— EXERCISE —
Character for character, write out the data below.
*** Begin section ***
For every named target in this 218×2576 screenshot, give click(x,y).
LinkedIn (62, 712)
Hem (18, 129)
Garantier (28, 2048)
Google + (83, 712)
*** End section ***
— ANSWER TO THIS EXERCISE —
For every named target in this 218×2576 screenshot, give click(x,y).
LinkedIn (62, 712)
Hem (18, 129)
Garantier (28, 2048)
Google + (83, 712)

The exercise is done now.